日本の質の高い労働力の配分が非効率だという問題は、早急に解決しなければならない。問題の元凶は日本の労働市場のあり方だ。特に問題なのは、いわゆる正規雇用と呼ばれる雇用形態が、多くの産業で最も教育水準が高く経験豊富な人材の硬直的な雇用保護につながっていることだ。その陰で労働力の約4割を占めるいわゆる非正規雇用労働者が犠牲になっている。
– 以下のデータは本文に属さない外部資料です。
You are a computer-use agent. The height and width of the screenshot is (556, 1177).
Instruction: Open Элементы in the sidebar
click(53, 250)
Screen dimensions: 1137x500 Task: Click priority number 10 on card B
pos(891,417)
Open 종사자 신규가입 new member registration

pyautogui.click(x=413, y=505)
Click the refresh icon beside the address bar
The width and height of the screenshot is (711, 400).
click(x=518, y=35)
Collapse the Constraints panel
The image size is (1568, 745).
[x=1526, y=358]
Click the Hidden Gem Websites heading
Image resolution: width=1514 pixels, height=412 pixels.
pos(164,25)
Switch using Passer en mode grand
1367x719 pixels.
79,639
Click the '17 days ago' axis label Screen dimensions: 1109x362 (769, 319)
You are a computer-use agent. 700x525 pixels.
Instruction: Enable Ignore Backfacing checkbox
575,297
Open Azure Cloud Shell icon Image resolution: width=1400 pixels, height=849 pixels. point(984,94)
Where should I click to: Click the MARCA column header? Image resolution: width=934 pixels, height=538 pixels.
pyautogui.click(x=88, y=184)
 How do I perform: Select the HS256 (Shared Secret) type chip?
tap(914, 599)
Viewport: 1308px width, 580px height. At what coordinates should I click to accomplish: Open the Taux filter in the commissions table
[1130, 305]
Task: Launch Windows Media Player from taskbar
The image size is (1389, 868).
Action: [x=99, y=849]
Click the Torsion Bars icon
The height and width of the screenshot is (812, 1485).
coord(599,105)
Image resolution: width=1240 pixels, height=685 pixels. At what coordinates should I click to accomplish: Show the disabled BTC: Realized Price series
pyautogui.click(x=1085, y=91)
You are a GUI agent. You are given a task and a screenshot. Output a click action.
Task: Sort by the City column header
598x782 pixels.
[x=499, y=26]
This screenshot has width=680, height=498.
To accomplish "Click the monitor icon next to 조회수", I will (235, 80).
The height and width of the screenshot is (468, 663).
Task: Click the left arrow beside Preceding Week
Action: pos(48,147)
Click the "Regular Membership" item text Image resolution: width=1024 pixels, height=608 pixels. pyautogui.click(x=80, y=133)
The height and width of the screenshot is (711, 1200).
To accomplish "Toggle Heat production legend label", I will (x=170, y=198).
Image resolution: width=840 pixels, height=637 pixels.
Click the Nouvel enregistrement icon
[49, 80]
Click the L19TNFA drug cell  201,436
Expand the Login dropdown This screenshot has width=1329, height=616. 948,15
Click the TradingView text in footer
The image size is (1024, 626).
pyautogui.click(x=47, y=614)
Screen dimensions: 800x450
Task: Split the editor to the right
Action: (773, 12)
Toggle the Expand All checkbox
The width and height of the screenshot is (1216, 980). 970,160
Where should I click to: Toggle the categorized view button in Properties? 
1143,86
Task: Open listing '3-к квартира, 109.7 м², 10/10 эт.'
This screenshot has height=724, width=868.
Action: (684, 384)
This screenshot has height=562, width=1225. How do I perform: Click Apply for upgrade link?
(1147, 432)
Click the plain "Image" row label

正規雇用労働者の多くは男性で、非正規の多くは女性だ。

イノベーションと貿易の促進のためには(1)日本の非効率な卸売り・小売りの部門における輸送・流通の高速化(2)同じく非効率な建設部門におけるインフラ事業の生産性向上(3)金融・保険部門におけるフィンテックを駆使したイノベーションの促進(4)日本の医療制度の強みを生かしたパーソナライズ(個人化)医療の実現――などがうたわれている。

日本は持続可能な財政政策を打ち出すとともに、税負担を投資の側から消費の側へと切り替えるべきだ。企業活動の活性化のために、消費税増税と法人税減税を組み合わせることを「アベノミクス」文書は提案している。外国からの直接投資を受け入れやすい環境が整えば、日本への技術移転が促進され、生産性の向上にも寄与しよう。

第2ステージのアベノミクスは、日本経済が直面する重大な課題をしっかりと見据えていると筆者は考える。これらの課題を克服するための新しい経済政策が適切に実行されれば、日本とアジアが現在および将来に必ず直面するグローバル環境の変化を、日本はうまく生かせるだろう。